**Problem requirements**
In the entries below, which lines run from the one containing "Instruction: Click the Ghi chú textarea" to the one containing "Reply to annette517's"? Copy exactly those lines, ends included, and no others.

** Supplied material follows **

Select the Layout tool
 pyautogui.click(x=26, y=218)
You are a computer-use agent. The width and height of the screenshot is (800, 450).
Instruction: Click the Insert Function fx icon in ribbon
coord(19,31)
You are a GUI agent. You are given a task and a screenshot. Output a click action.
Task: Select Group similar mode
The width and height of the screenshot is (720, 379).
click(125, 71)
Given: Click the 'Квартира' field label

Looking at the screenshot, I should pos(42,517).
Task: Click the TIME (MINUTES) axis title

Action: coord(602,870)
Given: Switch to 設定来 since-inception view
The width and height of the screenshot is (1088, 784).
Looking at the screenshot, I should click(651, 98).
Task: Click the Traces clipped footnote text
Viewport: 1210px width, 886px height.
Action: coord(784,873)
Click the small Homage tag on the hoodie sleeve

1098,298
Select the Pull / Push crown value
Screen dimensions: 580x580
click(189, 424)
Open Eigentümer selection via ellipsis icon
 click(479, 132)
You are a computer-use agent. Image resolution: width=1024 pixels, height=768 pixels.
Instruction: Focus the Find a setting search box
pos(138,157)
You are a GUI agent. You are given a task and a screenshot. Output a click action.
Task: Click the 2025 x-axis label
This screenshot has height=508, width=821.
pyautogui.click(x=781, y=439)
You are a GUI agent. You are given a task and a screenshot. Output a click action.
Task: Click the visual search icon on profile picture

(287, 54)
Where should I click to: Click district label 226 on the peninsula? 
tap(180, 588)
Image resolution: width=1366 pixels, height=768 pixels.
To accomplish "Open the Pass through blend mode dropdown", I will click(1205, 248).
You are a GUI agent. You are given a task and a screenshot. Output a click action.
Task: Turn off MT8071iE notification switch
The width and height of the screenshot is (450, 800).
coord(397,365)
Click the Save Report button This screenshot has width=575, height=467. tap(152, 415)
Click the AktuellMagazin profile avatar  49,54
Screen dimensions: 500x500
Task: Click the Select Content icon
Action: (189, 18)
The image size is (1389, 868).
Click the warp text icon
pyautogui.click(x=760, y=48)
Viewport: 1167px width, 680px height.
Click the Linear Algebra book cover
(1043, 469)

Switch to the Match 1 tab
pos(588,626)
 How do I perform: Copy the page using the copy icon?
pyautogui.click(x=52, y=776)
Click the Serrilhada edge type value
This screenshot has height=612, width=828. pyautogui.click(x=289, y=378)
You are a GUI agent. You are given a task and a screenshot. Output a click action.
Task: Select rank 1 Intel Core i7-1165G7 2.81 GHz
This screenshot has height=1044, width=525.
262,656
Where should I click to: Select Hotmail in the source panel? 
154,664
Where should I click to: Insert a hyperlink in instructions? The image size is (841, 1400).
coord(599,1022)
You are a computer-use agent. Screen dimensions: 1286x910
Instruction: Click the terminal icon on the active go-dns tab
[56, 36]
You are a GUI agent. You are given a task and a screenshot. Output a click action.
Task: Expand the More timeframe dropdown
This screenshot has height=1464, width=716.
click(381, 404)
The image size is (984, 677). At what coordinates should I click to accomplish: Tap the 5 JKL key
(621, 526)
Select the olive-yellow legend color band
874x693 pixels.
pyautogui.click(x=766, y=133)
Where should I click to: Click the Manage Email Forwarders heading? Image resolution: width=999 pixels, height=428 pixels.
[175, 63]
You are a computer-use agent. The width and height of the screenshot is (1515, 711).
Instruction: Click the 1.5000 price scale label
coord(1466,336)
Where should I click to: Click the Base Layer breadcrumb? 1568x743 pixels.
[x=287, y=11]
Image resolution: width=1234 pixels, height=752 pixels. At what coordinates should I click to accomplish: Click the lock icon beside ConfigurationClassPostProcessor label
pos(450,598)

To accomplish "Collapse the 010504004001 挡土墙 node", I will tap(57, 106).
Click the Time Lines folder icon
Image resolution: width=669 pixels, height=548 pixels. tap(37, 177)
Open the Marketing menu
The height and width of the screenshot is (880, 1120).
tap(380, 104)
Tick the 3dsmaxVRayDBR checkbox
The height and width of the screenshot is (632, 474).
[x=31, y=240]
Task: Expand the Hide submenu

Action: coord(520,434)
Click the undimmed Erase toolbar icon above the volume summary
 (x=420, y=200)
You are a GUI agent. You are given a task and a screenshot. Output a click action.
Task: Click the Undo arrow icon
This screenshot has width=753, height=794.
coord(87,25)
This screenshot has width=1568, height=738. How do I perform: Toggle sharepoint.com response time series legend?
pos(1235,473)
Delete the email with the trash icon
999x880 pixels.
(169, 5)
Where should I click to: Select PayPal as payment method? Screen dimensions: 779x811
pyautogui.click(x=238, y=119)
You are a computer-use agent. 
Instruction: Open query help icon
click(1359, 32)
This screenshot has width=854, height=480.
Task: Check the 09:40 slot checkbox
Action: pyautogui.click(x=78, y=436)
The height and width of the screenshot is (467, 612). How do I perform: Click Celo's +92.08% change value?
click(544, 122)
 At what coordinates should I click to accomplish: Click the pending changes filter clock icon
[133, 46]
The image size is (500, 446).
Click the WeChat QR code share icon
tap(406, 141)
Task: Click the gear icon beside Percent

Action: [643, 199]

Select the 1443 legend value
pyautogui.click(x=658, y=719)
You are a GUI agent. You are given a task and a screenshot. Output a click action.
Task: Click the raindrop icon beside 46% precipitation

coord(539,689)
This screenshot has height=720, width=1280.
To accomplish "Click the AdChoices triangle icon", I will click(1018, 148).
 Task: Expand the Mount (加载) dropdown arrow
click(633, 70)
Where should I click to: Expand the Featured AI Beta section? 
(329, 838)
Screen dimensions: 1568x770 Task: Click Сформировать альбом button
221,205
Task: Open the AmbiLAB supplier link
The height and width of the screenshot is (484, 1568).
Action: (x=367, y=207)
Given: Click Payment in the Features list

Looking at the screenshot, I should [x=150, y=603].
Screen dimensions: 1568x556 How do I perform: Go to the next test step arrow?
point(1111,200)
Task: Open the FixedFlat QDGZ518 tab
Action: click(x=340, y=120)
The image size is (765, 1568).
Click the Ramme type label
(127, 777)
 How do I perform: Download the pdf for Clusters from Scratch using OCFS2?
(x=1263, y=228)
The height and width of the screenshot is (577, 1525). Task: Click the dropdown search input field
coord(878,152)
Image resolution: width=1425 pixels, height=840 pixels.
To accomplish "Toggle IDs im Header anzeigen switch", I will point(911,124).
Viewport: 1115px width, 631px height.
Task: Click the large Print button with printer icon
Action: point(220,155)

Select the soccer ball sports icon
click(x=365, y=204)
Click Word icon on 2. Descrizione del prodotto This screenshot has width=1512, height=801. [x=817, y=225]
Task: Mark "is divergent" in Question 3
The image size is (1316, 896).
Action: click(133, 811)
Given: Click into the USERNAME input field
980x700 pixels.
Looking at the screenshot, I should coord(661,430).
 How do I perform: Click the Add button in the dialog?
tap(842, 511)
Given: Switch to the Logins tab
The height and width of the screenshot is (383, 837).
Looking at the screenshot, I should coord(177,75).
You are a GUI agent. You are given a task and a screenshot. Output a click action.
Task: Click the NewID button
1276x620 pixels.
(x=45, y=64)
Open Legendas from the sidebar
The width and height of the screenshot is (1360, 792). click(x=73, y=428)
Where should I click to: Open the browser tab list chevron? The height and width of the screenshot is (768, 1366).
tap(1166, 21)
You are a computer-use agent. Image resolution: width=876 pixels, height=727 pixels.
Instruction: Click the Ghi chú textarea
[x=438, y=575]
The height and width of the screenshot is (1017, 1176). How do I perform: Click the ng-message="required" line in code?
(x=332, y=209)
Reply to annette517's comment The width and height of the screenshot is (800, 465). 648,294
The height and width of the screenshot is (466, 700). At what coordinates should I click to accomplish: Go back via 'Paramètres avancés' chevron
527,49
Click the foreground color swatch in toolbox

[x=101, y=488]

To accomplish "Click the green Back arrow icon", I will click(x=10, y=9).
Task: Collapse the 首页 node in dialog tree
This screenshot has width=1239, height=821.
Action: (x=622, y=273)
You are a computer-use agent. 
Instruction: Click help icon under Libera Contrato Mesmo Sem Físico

** End of Supplied material **

**Exercise answer**
Instruction: Click the Ghi chú textarea
[x=438, y=575]
The height and width of the screenshot is (1017, 1176). How do I perform: Click the ng-message="required" line in code?
(x=332, y=209)
Reply to annette517's comment The width and height of the screenshot is (800, 465). 648,294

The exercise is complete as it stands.